Armut im Vormärz (Photo credit: Wikipedia)

Die in Frage gestellte Zukunft der Operngemeinschaft hat sich in Teilen der Bürgerschaft zu einer Krise ausgeweitet, in der nach dem Wert von Kultur gefragt wird. Rechnerisch wäre die kulturelle ‚Ehe‘ durchaus zu retten. Die sozialen Folgen wären vielleicht sogar zu verschmerzen, wenn nicht zu einer immer schon fehlenden Solidarität des öffentlichen Kulturbereichs gegenüber den Freien auch eine asoziale Haltung zum Tragen käme, die z.B. Menschen mit Migrationshintergrund und Kinder beträfe! Ob es dabei bewusst um die Ausbildung einer sozialen Rangfolgen ginge, in der Menschen, die auf Unterstützung angewiesen sind, keine Rolle mehr spielen, weil man der Ansicht ist, die brauche ohnehin niemand mehr, oder ob man die städtischen Kultureinrichtungen ‚aus Prinzip‘ als unverzichtbar ausweisen würde, wäre gleichgültig.

--------

● ZIEL DER ÜBUNG:
Schreib den Textauszug über die Zukunft der Operngemeinschaft vollständig und Wort für Wort ab. Die nachfolgenden Zeilen spielen für diesen Textauszug keine Rolle.

● VORLIEGENDE ANGABEN:
--------

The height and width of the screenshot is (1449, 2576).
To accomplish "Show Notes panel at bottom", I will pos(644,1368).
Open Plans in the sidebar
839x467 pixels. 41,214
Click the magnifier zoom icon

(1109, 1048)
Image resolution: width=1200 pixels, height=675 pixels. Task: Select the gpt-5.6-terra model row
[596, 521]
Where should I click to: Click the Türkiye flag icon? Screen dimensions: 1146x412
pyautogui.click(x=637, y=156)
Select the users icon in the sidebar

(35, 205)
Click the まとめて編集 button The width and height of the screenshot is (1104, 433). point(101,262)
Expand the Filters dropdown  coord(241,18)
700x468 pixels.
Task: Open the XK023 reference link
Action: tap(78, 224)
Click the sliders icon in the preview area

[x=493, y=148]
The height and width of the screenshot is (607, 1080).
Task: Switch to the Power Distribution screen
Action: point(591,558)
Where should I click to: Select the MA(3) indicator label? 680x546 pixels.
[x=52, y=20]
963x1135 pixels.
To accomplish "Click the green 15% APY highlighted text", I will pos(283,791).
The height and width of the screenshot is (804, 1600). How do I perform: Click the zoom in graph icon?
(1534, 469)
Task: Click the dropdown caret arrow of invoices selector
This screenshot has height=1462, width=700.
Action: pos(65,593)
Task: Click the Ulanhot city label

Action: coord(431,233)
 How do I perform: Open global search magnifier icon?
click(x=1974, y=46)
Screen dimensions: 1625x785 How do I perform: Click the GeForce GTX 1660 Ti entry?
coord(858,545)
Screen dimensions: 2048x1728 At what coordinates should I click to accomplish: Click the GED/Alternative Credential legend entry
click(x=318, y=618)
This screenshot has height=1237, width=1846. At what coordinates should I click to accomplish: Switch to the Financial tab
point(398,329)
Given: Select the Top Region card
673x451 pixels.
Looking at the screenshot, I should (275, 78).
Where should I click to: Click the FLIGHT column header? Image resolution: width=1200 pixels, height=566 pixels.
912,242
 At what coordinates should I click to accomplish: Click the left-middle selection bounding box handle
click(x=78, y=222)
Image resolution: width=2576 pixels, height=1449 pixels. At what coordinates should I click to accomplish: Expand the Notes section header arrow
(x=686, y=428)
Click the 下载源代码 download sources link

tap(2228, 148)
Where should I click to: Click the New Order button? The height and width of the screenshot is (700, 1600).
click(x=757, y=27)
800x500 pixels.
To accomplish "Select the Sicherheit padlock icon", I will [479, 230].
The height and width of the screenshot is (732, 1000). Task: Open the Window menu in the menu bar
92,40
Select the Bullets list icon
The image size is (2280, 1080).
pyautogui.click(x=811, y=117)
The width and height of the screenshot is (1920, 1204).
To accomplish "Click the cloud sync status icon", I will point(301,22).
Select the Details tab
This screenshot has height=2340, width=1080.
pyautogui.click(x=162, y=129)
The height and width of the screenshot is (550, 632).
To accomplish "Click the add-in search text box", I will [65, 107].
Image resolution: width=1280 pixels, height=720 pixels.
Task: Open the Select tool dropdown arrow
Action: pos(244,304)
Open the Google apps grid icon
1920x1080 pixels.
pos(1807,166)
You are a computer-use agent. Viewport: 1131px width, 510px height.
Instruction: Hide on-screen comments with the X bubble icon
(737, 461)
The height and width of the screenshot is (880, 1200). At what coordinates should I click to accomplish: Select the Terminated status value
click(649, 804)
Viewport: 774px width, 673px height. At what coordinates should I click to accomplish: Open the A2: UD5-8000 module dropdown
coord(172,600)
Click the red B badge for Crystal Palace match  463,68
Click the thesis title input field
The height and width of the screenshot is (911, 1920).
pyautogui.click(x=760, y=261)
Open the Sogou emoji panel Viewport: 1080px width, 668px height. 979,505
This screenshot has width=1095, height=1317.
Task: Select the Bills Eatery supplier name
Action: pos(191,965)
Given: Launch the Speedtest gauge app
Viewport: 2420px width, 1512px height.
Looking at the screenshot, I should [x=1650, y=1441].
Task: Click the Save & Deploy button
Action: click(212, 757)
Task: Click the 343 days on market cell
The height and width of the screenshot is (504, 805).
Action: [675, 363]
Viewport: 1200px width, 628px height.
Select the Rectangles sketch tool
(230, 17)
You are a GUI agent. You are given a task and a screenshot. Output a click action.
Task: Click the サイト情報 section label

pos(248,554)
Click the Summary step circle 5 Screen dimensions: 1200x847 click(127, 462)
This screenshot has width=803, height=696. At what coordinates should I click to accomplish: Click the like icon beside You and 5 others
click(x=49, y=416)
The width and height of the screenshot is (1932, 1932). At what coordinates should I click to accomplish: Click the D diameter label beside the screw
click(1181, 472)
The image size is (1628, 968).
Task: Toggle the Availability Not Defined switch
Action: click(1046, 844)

--------

● ERGEBNIS:
Armut im Vormärz (Photo credit: Wikipedia)

Die in Frage gestellte Zukunft der Operngemeinschaft hat sich in Teilen der Bürgerschaft zu einer Krise ausgeweitet, in der nach dem Wert von Kultur gefragt wird. Rechnerisch wäre die kulturelle ‚Ehe‘ durchaus zu retten. Die sozialen Folgen wären vielleicht sogar zu verschmerzen, wenn nicht zu einer immer schon fehlenden Solidarität des öffentlichen Kulturbereichs gegenüber den Freien auch eine asoziale Haltung zum Tragen käme, die z.B. Menschen mit Migrationshintergrund und Kinder beträfe! Ob es dabei bewusst um die Ausbildung einer sozialen Rangfolgen ginge, in der Menschen, die auf Unterstützung angewiesen sind, keine Rolle mehr spielen, weil man der Ansicht ist, die brauche ohnehin niemand mehr, oder ob man die städtischen Kultureinrichtungen ‚aus Prinzip‘ als unverzichtbar ausweisen würde, wäre gleichgültig.